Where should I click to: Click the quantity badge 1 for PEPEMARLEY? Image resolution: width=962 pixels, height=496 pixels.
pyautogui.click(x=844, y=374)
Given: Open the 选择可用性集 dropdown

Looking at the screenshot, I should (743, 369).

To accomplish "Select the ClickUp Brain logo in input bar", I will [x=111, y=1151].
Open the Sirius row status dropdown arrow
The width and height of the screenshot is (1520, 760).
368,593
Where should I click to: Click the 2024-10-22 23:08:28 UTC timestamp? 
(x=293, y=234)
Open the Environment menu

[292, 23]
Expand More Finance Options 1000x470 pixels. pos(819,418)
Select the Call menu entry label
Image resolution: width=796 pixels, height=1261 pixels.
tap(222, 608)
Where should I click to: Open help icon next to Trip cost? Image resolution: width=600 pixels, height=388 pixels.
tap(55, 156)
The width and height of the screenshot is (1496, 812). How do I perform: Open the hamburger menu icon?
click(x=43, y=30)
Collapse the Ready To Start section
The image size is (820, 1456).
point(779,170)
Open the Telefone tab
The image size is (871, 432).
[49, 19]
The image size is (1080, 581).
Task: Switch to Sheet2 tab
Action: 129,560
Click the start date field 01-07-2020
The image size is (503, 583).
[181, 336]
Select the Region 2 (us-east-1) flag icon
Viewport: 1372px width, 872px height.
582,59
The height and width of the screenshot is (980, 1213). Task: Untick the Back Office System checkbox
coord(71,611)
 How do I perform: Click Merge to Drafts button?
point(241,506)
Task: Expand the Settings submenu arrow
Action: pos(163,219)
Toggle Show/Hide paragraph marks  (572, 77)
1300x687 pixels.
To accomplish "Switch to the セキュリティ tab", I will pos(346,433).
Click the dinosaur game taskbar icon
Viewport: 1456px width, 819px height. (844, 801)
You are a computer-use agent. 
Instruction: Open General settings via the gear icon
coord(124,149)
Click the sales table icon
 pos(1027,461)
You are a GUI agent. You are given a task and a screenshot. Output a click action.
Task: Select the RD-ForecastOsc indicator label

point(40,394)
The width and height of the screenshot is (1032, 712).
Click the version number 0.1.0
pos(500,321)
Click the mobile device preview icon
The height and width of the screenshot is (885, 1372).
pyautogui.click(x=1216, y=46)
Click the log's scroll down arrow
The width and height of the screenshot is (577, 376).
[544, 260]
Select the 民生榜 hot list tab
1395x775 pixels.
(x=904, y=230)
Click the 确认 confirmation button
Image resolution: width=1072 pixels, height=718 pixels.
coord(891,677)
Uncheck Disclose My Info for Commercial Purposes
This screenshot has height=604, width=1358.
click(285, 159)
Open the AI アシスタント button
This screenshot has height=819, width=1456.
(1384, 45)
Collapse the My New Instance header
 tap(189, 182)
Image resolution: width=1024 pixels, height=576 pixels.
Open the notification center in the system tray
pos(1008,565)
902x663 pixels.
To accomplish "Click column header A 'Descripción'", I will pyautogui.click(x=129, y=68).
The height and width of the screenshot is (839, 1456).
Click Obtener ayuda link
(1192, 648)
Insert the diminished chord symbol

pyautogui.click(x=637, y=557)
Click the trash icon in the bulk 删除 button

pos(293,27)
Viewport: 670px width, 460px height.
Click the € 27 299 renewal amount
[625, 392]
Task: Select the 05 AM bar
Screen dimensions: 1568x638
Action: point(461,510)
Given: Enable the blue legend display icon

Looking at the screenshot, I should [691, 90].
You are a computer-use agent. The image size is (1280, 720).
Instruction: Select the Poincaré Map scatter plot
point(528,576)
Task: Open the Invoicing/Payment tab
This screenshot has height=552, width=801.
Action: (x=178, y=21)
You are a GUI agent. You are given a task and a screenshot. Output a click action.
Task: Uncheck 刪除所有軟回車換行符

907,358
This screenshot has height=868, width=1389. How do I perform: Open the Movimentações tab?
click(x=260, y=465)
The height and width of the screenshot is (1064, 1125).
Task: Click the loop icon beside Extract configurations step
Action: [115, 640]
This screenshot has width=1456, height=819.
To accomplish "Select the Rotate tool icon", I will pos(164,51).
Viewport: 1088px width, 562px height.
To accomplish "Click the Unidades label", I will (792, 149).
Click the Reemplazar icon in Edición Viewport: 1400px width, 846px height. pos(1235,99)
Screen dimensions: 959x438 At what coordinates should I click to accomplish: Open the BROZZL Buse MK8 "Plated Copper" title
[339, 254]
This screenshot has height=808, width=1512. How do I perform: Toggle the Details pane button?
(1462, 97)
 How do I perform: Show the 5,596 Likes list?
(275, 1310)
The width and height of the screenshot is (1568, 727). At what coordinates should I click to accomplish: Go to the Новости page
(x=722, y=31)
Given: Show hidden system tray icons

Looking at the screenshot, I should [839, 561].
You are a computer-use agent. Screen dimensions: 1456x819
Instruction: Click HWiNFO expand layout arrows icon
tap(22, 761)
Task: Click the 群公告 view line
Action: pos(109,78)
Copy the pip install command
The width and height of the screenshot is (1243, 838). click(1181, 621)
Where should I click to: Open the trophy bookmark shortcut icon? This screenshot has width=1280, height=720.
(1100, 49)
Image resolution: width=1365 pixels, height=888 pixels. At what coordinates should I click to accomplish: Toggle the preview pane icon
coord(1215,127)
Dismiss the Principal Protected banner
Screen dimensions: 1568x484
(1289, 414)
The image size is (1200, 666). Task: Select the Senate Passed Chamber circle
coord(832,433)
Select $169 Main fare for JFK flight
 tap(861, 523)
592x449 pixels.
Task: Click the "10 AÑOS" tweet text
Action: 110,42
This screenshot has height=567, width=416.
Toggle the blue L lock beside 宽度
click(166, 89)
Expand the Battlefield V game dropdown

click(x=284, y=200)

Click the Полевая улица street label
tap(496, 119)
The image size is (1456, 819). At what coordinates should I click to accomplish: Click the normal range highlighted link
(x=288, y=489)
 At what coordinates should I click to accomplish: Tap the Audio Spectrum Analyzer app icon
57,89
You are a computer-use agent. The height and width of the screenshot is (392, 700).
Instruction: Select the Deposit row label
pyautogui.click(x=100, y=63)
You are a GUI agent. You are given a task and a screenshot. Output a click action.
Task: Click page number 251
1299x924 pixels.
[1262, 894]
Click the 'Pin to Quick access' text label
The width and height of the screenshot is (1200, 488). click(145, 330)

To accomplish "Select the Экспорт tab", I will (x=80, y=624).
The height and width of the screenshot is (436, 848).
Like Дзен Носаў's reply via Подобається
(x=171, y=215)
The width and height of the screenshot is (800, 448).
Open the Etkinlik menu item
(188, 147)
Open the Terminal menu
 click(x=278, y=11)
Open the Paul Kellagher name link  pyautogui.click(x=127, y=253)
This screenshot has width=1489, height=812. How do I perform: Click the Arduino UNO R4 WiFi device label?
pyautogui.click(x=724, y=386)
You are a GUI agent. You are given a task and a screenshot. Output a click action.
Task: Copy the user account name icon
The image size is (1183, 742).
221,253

□ □ □ □ □ □ □

What you are asked to do
Rewrite the lines above as a JSON list of strings, one string per line, leaving out blank lines.

Full answer
[
  "Where should I click to: Click the quantity badge 1 for PEPEMARLEY? Image resolution: width=962 pixels, height=496 pixels.",
  "pyautogui.click(x=844, y=374)",
  "Given: Open the 选择可用性集 dropdown",
  "Looking at the screenshot, I should (743, 369).",
  "To accomplish \"Select the ClickUp Brain logo in input bar\", I will [x=111, y=1151].",
  "Open the Sirius row status dropdown arrow",
  "The width and height of the screenshot is (1520, 760).",
  "368,593",
  "Where should I click to: Click the 2024-10-22 23:08:28 UTC timestamp? ",
  "(x=293, y=234)",
  "Open the Environment menu",
  "[292, 23]",
  "Expand More Finance Options 1000x470 pixels. pos(819,418)",
  "Select the Call menu entry label",
  "Image resolution: width=796 pixels, height=1261 pixels.",
  "tap(222, 608)",
  "Where should I click to: Open help icon next to Trip cost? Image resolution: width=600 pixels, height=388 pixels.",
  "tap(55, 156)",
  "The width and height of the screenshot is (1496, 812). How do I perform: Open the hamburger menu icon?",
  "click(x=43, y=30)",
  "Collapse the Ready To Start section",
  "The image size is (820, 1456).",
  "point(779,170)",
  "Open the Telefone tab",
  "The image size is (871, 432).",
  "[49, 19]",
  "The image size is (1080, 581).",
  "Task: Switch to Sheet2 tab",
  "Action: 129,560",
  "Click the start date field 01-07-2020",
  "The image size is (503, 583).",
  "[181, 336]",
  "Select the Region 2 (us-east-1) flag icon",
  "Viewport: 1372px width, 872px height.",
  "582,59",
  "The height and width of the screenshot is (980, 1213). Task: Untick the Back Office System checkbox",
  "coord(71,611)",
  " How do I perform: Click Merge to Drafts button?",
  "point(241,506)",
  "Task: Expand the Settings submenu arrow",
  "Action: pos(163,219)",
  "Toggle Show/Hide paragraph marks  (572, 77)",
  "1300x687 pixels.",
  "To accomplish \"Switch to the セキュリティ tab\", I will pos(346,433).",
  "Click the dinosaur game taskbar icon",
  "Viewport: 1456px width, 819px height. (844, 801)",
  "You are a computer-use agent. ",
  "Instruction: Open General settings via the gear icon",
  "coord(124,149)",
  "Click the sales table icon",
  " pos(1027,461)",
  "You are a GUI agent. You are given a task and a screenshot. Output a click action.",
  "Task: Select the RD-ForecastOsc indicator label",
  "point(40,394)",
  "The width and height of the screenshot is (1032, 712).",
  "Click the version number 0.1.0",
  "pos(500,321)",
  "Click the mobile device preview icon",
  "The height and width of the screenshot is (885, 1372).",
  "pyautogui.click(x=1216, y=46)",
  "Click the log's scroll down arrow",
  "The width and height of the screenshot is (577, 376).",
  "[544, 260]",
  "Select the 民生榜 hot list tab",
  "1395x775 pixels.",
  "(x=904, y=230)",
  "Click the 确认 confirmation button",
  "Image resolution: width=1072 pixels, height=718 pixels.",
  "coord(891,677)",
  "Uncheck Disclose My Info for Commercial Purposes",
  "This screenshot has height=604, width=1358.",
  "click(285, 159)",
  "Open the AI アシスタント button",
  "This screenshot has height=819, width=1456.",
  "(1384, 45)",
  "Collapse the My New Instance header",
  " tap(189, 182)",
  "Image resolution: width=1024 pixels, height=576 pixels.",
  "Open the notification center in the system tray",
  "pos(1008,565)",
  "902x663 pixels.",
  "To accomplish \"Click column header A 'Descripción'\", I will pyautogui.click(x=129, y=68).",
  "The height and width of the screenshot is (839, 1456).",
  "Click Obtener ayuda link",
  "(1192, 648)",
  "Insert the diminished chord symbol",
  "pyautogui.click(x=637, y=557)",
  "Click the trash icon in the bulk 删除 button",
  "pos(293,27)",
  "Viewport: 670px width, 460px height.",
  "Click the € 27 299 renewal amount",
  "[625, 392]",
  "Task: Select the 05 AM bar",
  "Screen dimensions: 1568x638",
  "Action: point(461,510)",
  "Given: Enable the blue legend display icon",
  "Looking at the screenshot, I should [691, 90].",
  "You are a computer-use agent. The image size is (1280, 720).",
  "Instruction: Select the Poincaré Map scatter plot",
  "point(528,576)",
  "Task: Open the Invoicing/Payment tab",
  "This screenshot has height=552, width=801.",
  "Action: (x=178, y=21)",
  "You are a GUI agent. You are given a task and a screenshot. Output a click action.",
  "Task: Uncheck 刪除所有軟回車換行符",
  "907,358",
  "This screenshot has height=868, width=1389. How do I perform: Open the Movimentações tab?",
  "click(x=260, y=465)",
  "The height and width of the screenshot is (1064, 1125).",
  "Task: Click the loop icon beside Extract configurations step",
  "Action: [115, 640]",
  "This screenshot has width=1456, height=819.",
  "To accomplish \"Select the Rotate tool icon\", I will pos(164,51).",
  "Viewport: 1088px width, 562px height.",
  "To accomplish \"Click the Unidades label\", I will (792, 149).",
  "Click the Reemplazar icon in Edición Viewport: 1400px width, 846px height. pos(1235,99)",
  "Screen dimensions: 959x438 At what coordinates should I click to accomplish: Open the BROZZL Buse MK8 \"Plated Copper\" title",
  "[339, 254]",
  "This screenshot has height=808, width=1512. How do I perform: Toggle the Details pane button?",
  "(1462, 97)",
  " How do I perform: Show the 5,596 Likes list?",
  "(275, 1310)",
  "The width and height of the screenshot is (1568, 727). At what coordinates should I click to accomplish: Go to the Новости page",
  "(x=722, y=31)",
  "Given: Show hidden system tray icons",
  "Looking at the screenshot, I should [839, 561].",
  "You are a computer-use agent. Screen dimensions: 1456x819",
  "Instruction: Click HWiNFO expand layout arrows icon",
  "tap(22, 761)",
  "Task: Click the 群公告 view line",
  "Action: pos(109,78)",
  "Copy the pip install command",
  "The width and height of the screenshot is (1243, 838). click(1181, 621)",
  "Where should I click to: Open the trophy bookmark shortcut icon? This screenshot has width=1280, height=720.",
  "(1100, 49)",
  "Image resolution: width=1365 pixels, height=888 pixels. At what coordinates should I click to accomplish: Toggle the preview pane icon",
  "coord(1215,127)",
  "Dismiss the Principal Protected banner",
  "Screen dimensions: 1568x484",
  "(1289, 414)",
  "The image size is (1200, 666). Task: Select the Senate Passed Chamber circle",
  "coord(832,433)",
  "Select $169 Main fare for JFK flight",
  " tap(861, 523)",
  "592x449 pixels.",
  "Task: Click the \"10 AÑOS\" tweet text",
  "Action: 110,42",
  "This screenshot has height=567, width=416.",
  "Toggle the blue L lock beside 宽度",
  "click(166, 89)",
  "Expand the Battlefield V game dropdown",
  "click(x=284, y=200)",
  "Click the Полевая улица street label",
  "tap(496, 119)",
  "The image size is (1456, 819). At what coordinates should I click to accomplish: Click the normal range highlighted link",
  "(x=288, y=489)",
  " At what coordinates should I click to accomplish: Tap the Audio Spectrum Analyzer app icon",
  "57,89",
  "You are a computer-use agent. The height and width of the screenshot is (392, 700).",
  "Instruction: Select the Deposit row label",
  "pyautogui.click(x=100, y=63)",
  "You are a GUI agent. You are given a task and a screenshot. Output a click action.",
  "Task: Click page number 251",
  "1299x924 pixels.",
  "[1262, 894]",
  "Click the 'Pin to Quick access' text label",
  "The width and height of the screenshot is (1200, 488). click(145, 330)",
  "To accomplish \"Select the Экспорт tab\", I will (x=80, y=624).",
  "The height and width of the screenshot is (436, 848).",
  "Like Дзен Носаў's reply via Подобається",
  "(x=171, y=215)",
  "The width and height of the screenshot is (800, 448).",
  "Open the Etkinlik menu item",
  "(188, 147)",
  "Open the Terminal menu",
  " click(x=278, y=11)",
  "Open the Paul Kellagher name link  pyautogui.click(x=127, y=253)",
  "This screenshot has width=1489, height=812. How do I perform: Click the Arduino UNO R4 WiFi device label?",
  "pyautogui.click(x=724, y=386)",
  "You are a GUI agent. You are given a task and a screenshot. Output a click action.",
  "Task: Copy the user account name icon",
  "The image size is (1183, 742).",
  "221,253"
]